Cohn - "Yes, Obama Won a Mandate"

Here is a nice refreshing article that pushes back on efforts to minimize the significance of the re-election of President Obama:

http://www.tnr.com/blog/plank/109818/obama-wins-four-more-years-mandate-agenda-validation-obamacare#

It’s a reasonable and important question. But before we get to it, let’s not forget that the significance of this election is as much about the past as the future. And that shouldn't diminish it.

Romney and the Republicans had turned the election into a referendum on liberalism—not just the liberalism of Obama, but also the liberalism of Johnson and Kennedy, of Truman and Roosevelt. They proposed massive, fundamental changes to the welfare state and wholesale rollbacks of women’s rights, and challenged the philosophy behind such policies—the whole idea that governments should act to protect vulnerable groups and to guarantee economic security.

It was a huge gambit. And it failed. But conservatives aren’t going to drop their agenda. Come January, Paul Ryan will be back in the House of Representatives, running the budget committee, and he’ll find plenty of allies on and off Capitol Hill. But proposals to make Medicare a voucher program, to decimate Medicaid and food stamps, to reduce federal spending by unprecedented increments—those proposals have almost no chance of becoming law, at least in the forseeable future.

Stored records
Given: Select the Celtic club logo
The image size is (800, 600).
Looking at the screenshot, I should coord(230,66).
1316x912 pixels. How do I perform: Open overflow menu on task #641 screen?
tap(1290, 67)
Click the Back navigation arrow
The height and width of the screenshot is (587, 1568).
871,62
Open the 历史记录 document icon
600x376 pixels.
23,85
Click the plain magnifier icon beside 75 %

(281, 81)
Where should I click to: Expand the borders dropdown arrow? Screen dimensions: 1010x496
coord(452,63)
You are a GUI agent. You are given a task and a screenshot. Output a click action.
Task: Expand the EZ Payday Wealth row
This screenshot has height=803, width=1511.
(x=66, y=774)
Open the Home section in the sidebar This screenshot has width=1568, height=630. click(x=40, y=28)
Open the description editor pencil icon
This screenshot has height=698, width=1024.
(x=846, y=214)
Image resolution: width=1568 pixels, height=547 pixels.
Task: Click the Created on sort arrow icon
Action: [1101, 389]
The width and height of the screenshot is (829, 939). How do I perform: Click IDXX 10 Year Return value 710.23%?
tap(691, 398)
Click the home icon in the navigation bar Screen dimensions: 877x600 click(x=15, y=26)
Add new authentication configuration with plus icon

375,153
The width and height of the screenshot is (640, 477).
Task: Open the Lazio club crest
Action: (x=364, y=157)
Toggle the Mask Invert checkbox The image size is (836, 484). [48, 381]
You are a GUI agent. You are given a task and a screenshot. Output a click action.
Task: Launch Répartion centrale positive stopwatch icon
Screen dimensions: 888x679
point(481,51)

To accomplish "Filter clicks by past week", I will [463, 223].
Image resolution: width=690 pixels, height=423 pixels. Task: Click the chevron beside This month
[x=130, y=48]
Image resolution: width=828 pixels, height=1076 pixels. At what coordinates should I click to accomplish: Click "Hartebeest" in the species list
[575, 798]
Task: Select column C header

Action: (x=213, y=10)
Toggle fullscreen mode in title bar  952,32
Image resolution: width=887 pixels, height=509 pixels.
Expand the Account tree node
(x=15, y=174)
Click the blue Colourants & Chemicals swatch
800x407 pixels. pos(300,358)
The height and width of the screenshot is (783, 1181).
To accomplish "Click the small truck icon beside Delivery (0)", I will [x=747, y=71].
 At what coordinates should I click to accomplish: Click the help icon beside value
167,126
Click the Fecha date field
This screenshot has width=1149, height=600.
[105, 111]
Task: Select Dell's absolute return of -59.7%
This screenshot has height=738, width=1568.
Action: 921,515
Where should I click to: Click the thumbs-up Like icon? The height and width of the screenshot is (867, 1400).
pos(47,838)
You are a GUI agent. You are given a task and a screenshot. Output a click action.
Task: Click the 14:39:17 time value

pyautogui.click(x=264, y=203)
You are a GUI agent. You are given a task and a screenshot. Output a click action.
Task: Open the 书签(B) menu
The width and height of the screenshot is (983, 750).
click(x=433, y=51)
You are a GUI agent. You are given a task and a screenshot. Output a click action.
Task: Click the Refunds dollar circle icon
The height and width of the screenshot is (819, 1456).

**Using the information:**
A: According to the post about Obama's mandate, what role will Paul Ryan have in the House of Representatives come January?
B: Continue the post about Obama's re-election mandate from where it ends.

**Solved tasks:**
A: He will be running the budget committee.

B:
* * *
And the most recent addition to the welfare state, the signature accomplishment of Obama’s term, isn’t going anywhere, either. I’ve waited more than two years to write this sentence: The Affordable Care Act is here to stay. It survived the Supreme Court and now it has survived the threat of a unified Republican government determined to repeal it. Implementation of the law will present huge challenges, but, for the first time in a long while, the administration and its allies can focus on those challenges rather than on rearguard political fights to keep the program alive.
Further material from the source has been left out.